The Japanese government claims a wooden house lasts 30 years. The Japan Times echoes this claim, and the Western media picks it up from there. Therefore, first, we should investigate the Japanese government’s claims.
The Japanese government has various “Ministries”—MLIT, or the Ministry of Land, Infrastructure, Transport and Tourism is one of them. It claims that wooden houses lasts for 27~30 years. It also claims that reinforced-concrete buildings last 37 years. 37~40 years is another common numeric range for reinforced-concrete buildings. Some other numbers that the government commonly throws around pertain to real estate depreciation. These numbers are about how much of a tax deduction you can claim due to the building’s decreasing tax value. For example, according to the real estate depreciation numbers, a wooden house has a lifespan 22 years. A brick building is 38 years. Finally, a reinforced-concrete building is 47 years.

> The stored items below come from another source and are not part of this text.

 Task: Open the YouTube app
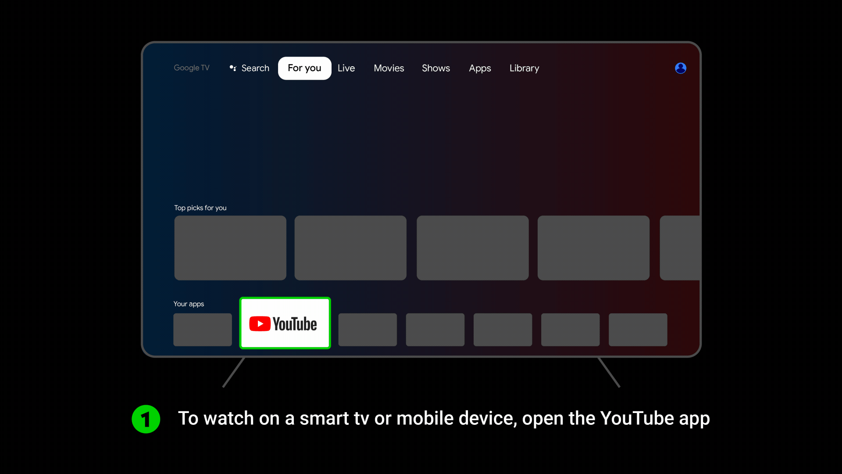pos(285,323)
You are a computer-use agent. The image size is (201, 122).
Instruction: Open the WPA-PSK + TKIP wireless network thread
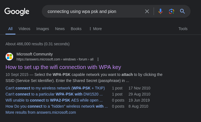coord(55,88)
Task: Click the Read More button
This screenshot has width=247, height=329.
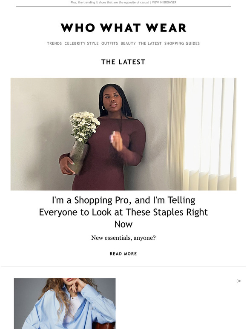Action: coord(124,254)
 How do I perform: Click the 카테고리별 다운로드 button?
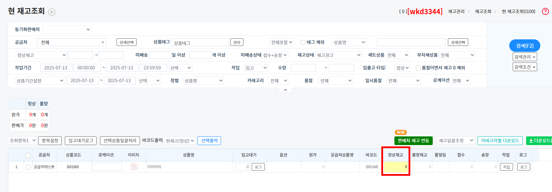click(500, 141)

For an example of real estate depreciation using the numbers above, suppose you buy a house with a taxable value of ¥22 million. You then rent it out to tenants for 22 years, which is a “business” in the eyes of the government. You can then write off ¥1 million on your taxes as “depreciation” each year for 22 years.

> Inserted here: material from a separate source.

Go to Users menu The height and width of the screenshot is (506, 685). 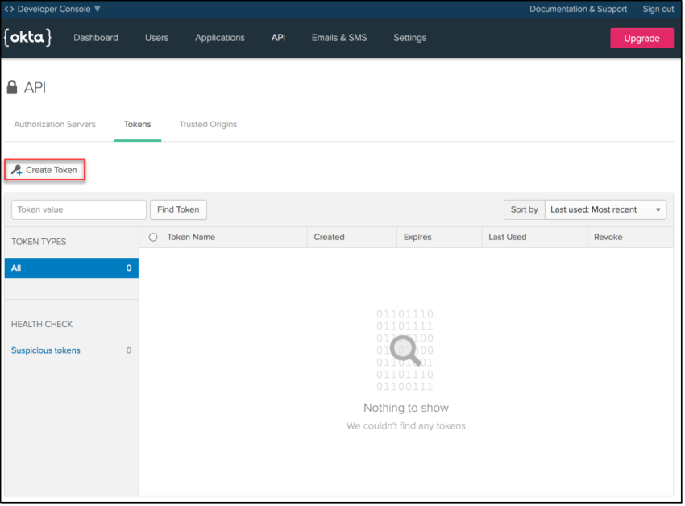pos(156,38)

The government quotes 22, 38, and 47 years for wooden, brick, and reinforced-concrete buildings, respectively. However, do these numbers accurately reflect the actual lifespans of buildings, or just the government’s estimates? There is abundant evidence that these are all underestimates.
The History Of Buildings’ Short Estimated Lifespans In Japan
For much of Japanese history, builders built buildings to last. Many kominka (古民家, literally “old[-style] Japanese house[s]”) are hundreds of years old. Kiyomizudera, a temple in Kyoto, is over 1,200 years old (the oldest, non-reconstructed wooden building in the world). There was a time when, when building a building, people expected it to last for a long, long time.
The trend of underestimating a building’s lifespan probably started around WW2. Allied bombing destroyed many buildings; putting a roof over the population’s head became a major priority; quality, secondary. The government also made several earthquake code revisions in the postwar era. The first major one was in 1971. Three revisions followed: 1981 (major), 2000 (minor), and 2001 (minor). Because building codes change frequently, the government wants to tear buildings down as soon as possible, often before their time. The construction industry is more than happy to oblige. It’s almost a conspiracy. The government and construction industry demolish and rebuild buildings to keep the economy going. The Ministry of Land created a 30-year “expiration date” arbitrarily. Manufacturers of prefab homes, such as Daiwa, Sekisui, etc. profit from building three homes during the average’s Japanese person’s lifetime. However, one could argue that this “use by date” is actually a myth.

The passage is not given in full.